Les rebelles du M23 soutenus par le Rwanda ont pris le contrôle d’une ville minière dans la province du Sud-Kivu, à l’est de la République démocratique du Congo, ont indiqué mercredi huit sources, dans une violation apparente du cessez-le-feu unilatéral qu’elles ont déclaré cette semaine.
La prise de Nyabibwe, sur le lac Kivu, rapproche les rebelles de la capitale provinciale, Bukavu, à environ 70 km au sud, une ville que les rebelles ont déclaré la semaine dernière qu’ils n’avaient pas l’intention de capturer. Le M23 a annoncé un cessez-le-feu lundi.
Huit personnes, dont des responsables locaux, un représentant de la société civile, des rebelles et une source de sécurité internationale, ont confirmé que Nyabibwe était tombée aux mains des rebelles.
« Il y a des affrontements depuis 5 heures du matin et c’est à 9 heures du matin que la ville est tombée aux mains des rebelles. Ils sont actuellement au centre de la ville », a déclaré le responsable de la société civile qui, comme les autres sources, s’est exprimé sous couvert d’anonymat.
Nyabibwe, où les mines produisent de l’or, du coltan et d’autres métaux, est une plaque tournante commerciale située à mi-chemin entre Goma, la capitale de la province du Nord-Kivu prise par les rebelles la semaine dernière, et Bukavu.
Le ministre congolais des Communications, Patrick Muyaya, a déclaré à Reuters que les rebelles avaient violé le cessez-le-feu pendant la nuit et qu’ils se heurtaient à la résistance des forces armées congolaises autour de Nyabibwe.
Corneille Nangaa, chef de la coalition rebelle Alliance du Fleuve Congo qui comprend le M23, a confirmé que le groupe s’était installé à Nyabibwe. « Ils nous ont attaqués et nous nous sommes défendus », a-t-il déclaré à Reuters.
Cette avancée pourrait indiquer que le M23 a repris la poussée vers Bukavu que le groupe avait lancée après s’être emparé de Goma la semaine dernière.
Un tribunal militaire congolais a émis mardi un mandat d’arrêt international contre Nangaa, l’accusant de crimes de guerre et de trahison.
La prise de la plus grande ville de l’est de la République démocratique du Congo a déplacé des centaines de milliers de personnes et attisé les craintes d’une guerre régionale plus large.
Le Congo accuse le Rwanda d’utiliser le M23 pour piller de précieux gisements minéraux. Le Rwanda affirme qu’il agit en état de légitime défense et pour protéger l’ethnie Tutsi.
Un bilan humain « stupéfiant »
L’ampleur des dégâts causés aux civils était encore en train de se faire sentir à Goma où, la semaine dernière, des habitants ont été pris entre deux feux et les combats ont détruit des bâtiments, submergé des hôpitaux et laissé des corps éparpillés dans les rues.
Le Bureau des Nations Unies pour la coordination des affaires humanitaires a estimé mercredi qu’au moins 2 800 personnes étaient mortes à Goma.

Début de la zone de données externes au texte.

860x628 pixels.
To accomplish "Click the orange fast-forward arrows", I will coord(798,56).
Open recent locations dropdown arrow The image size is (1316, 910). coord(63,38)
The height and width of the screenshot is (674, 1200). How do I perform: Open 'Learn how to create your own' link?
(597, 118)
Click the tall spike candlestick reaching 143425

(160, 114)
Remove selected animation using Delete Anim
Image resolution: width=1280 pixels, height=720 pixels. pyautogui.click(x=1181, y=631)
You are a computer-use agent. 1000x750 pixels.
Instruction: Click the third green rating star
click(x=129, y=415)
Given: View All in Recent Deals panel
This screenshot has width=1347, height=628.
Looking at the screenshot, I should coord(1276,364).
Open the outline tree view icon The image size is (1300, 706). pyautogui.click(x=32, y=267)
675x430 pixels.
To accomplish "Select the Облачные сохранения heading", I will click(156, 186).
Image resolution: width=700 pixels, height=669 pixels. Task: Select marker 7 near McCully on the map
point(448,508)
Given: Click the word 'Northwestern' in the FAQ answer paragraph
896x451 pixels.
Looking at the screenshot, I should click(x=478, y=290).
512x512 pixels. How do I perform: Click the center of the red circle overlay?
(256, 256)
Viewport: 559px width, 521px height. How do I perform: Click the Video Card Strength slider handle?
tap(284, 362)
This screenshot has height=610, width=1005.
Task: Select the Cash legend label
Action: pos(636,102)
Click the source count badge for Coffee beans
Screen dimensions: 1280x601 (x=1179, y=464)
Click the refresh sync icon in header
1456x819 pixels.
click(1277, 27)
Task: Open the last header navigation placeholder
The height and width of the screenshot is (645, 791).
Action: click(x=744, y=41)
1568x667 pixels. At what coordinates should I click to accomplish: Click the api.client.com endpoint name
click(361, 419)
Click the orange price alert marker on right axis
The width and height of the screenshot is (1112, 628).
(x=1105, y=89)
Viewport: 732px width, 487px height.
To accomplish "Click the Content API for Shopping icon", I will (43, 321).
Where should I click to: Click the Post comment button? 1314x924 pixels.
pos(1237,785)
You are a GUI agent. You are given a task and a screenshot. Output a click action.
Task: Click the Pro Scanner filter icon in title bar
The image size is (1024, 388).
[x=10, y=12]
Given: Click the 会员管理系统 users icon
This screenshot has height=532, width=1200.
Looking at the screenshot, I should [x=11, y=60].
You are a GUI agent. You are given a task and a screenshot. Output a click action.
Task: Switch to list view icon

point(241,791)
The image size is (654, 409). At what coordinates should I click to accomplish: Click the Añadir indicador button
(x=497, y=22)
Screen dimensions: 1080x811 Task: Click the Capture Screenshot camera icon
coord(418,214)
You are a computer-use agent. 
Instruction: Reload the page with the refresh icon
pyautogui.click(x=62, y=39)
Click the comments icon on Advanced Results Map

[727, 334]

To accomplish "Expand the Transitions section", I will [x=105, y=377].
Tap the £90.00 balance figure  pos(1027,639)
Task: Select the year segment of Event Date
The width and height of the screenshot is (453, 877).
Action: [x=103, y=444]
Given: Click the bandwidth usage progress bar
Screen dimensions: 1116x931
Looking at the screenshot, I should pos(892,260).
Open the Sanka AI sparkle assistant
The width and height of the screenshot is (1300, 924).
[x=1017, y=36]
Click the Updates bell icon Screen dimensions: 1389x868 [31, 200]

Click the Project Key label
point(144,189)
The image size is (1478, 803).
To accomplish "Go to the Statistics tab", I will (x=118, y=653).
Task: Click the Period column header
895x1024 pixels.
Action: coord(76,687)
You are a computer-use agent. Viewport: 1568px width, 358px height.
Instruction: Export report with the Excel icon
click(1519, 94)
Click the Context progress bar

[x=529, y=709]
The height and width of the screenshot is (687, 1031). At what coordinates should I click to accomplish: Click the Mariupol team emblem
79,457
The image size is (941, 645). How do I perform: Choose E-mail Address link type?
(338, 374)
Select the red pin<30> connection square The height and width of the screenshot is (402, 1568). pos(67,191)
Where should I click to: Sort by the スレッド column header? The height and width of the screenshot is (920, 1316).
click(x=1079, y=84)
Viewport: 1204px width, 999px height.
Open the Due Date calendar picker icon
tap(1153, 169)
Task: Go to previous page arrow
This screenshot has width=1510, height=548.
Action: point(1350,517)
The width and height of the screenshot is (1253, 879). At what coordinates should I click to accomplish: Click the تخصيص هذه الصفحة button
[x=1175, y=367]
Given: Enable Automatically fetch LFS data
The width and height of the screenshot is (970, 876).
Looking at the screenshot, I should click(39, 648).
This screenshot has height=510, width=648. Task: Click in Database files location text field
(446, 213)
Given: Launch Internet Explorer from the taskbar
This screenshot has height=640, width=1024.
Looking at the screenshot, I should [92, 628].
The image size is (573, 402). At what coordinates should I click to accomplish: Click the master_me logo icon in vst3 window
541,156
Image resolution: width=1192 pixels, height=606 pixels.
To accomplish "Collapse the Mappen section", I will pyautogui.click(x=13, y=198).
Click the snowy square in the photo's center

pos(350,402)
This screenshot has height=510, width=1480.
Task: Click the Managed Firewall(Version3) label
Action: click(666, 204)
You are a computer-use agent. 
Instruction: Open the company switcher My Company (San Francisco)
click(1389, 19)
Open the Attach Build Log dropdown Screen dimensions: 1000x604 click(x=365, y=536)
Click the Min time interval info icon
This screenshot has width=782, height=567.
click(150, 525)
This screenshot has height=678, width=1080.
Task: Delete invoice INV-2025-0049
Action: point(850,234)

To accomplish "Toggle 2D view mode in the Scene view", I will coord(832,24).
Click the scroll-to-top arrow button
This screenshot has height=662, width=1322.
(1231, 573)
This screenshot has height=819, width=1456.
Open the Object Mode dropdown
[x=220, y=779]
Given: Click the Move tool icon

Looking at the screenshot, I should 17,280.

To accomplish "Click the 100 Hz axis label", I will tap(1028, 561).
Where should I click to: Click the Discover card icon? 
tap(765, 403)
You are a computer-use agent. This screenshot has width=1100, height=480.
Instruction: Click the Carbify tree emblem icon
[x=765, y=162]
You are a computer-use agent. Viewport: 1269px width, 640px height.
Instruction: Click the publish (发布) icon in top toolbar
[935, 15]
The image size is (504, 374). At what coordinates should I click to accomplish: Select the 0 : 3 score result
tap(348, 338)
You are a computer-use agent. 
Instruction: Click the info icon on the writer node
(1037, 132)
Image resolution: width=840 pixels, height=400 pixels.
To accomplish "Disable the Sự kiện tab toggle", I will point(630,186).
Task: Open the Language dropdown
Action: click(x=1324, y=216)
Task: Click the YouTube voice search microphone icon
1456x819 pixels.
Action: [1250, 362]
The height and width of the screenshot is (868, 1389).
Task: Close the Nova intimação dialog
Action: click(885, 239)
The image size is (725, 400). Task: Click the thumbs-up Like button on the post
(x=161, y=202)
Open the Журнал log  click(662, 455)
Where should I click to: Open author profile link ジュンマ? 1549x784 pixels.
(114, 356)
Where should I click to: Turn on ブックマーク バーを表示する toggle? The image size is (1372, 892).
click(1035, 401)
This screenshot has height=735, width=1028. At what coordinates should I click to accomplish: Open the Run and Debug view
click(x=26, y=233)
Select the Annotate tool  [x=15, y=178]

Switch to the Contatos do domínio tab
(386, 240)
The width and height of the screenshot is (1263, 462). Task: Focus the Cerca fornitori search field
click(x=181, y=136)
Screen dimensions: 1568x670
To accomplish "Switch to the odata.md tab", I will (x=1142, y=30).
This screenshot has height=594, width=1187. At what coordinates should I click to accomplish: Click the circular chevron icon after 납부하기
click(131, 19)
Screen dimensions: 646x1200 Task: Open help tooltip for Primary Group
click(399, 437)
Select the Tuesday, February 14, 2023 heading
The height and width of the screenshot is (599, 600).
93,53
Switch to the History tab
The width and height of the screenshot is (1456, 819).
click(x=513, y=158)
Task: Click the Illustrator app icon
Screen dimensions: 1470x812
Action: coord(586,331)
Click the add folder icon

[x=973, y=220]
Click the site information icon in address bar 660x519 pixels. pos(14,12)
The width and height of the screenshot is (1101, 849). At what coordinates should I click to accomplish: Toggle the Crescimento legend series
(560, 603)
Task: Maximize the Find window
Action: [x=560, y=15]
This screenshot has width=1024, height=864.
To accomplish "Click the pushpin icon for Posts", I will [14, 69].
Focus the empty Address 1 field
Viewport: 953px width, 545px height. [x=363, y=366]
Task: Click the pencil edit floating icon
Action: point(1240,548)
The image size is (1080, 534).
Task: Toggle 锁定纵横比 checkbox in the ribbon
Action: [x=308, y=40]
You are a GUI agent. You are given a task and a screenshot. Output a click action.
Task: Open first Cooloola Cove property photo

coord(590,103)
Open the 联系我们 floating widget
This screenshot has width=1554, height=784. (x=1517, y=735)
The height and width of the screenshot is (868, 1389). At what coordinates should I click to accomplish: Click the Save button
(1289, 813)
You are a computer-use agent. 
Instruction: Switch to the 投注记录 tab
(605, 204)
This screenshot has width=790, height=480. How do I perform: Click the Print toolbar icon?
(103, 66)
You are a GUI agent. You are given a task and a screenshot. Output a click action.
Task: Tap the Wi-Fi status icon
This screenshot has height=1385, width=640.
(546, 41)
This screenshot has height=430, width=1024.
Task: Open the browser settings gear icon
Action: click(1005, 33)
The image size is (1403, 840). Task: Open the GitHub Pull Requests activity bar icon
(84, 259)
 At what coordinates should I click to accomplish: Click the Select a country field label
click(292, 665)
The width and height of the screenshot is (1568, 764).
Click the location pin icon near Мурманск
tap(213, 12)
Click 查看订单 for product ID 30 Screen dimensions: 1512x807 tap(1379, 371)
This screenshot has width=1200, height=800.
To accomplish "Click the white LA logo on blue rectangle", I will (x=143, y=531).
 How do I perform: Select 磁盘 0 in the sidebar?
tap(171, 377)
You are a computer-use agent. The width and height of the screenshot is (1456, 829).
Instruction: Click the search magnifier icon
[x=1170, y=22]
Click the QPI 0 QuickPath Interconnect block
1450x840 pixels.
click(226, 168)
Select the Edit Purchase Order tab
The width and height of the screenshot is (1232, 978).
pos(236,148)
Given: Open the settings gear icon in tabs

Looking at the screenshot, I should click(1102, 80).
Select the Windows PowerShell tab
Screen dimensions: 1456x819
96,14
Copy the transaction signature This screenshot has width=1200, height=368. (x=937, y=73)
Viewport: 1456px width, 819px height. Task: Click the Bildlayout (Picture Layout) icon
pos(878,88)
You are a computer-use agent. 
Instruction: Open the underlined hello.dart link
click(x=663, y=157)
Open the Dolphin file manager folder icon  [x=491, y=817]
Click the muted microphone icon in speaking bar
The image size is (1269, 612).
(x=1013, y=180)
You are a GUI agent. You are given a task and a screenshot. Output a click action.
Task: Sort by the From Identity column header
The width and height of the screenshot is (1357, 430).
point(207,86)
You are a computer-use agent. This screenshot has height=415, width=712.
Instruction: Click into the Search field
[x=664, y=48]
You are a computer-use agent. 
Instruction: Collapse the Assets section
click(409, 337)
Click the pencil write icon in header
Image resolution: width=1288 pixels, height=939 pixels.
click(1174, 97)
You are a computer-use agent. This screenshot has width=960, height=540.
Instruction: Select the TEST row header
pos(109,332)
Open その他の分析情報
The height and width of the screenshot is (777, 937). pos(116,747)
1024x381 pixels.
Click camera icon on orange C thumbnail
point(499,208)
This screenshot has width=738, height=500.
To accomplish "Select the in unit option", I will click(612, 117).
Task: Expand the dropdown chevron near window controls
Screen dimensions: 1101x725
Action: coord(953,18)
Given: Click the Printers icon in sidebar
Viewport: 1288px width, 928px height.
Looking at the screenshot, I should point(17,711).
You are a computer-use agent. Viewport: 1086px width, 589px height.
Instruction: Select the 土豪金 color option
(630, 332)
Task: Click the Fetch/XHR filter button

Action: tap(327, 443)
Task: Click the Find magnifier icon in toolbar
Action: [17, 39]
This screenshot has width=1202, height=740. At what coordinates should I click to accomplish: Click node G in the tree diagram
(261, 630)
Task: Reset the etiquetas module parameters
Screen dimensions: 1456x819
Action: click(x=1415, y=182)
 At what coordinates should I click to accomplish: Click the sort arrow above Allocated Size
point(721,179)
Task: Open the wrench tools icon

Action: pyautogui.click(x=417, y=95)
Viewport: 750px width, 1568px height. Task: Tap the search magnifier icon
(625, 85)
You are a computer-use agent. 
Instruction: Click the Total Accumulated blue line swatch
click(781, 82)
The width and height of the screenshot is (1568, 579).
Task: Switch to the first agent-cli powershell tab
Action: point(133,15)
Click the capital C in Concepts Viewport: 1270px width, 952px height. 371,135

« Le bilan humain est stupéfiant. Nous et nos partenaires avons du mal à évaluer toute l’étendue de la situation », a déclaré par courrier électronique le porte-parole Jens Laerke.
Les procureurs de la Cour pénale internationale ont déclaré qu’ils surveillaient de près les événements après des informations faisant état de possibles crimes de guerre lors de la bataille de Goma.
Le Comité international de la Croix-Rouge a déclaré que son entrepôt médical à Goma avait été pillé la semaine dernière et qu’il faudrait des mois pour le restaurer.
L’évêque de la ville, Willy Ngumbi, a déploré mercredi les dégâts causés à une maternité par des explosifs et a appelé le Rwanda, le Congo et le Burundi – qui dispose également de troupes dans la région pour aider le Congo – à mener des négociations pour empêcher une escalade du conflit.
À Kinshasa, la capitale du Congo, les députés de l’Assemblée nationale ont tenu une longue session extraordinaire à huis clos pour discuter de la crise avant un sommet avec les dirigeants d’Afrique orientale et australe en Tanzanie ce week-end.
Une source diplomatique a déclaré que le Rwanda s’opposait à la présence de troupes de la Communauté de développement de l’Afrique australe, composée de 16 membres, qui soutiennent le Congo et qui ont prolongé leur mission à la fin de l’année dernière.
Malgré la reprise des combats, le Malawi a invoqué mercredi le cessez-le-feu pour ordonner à ses troupes de se retirer de la force.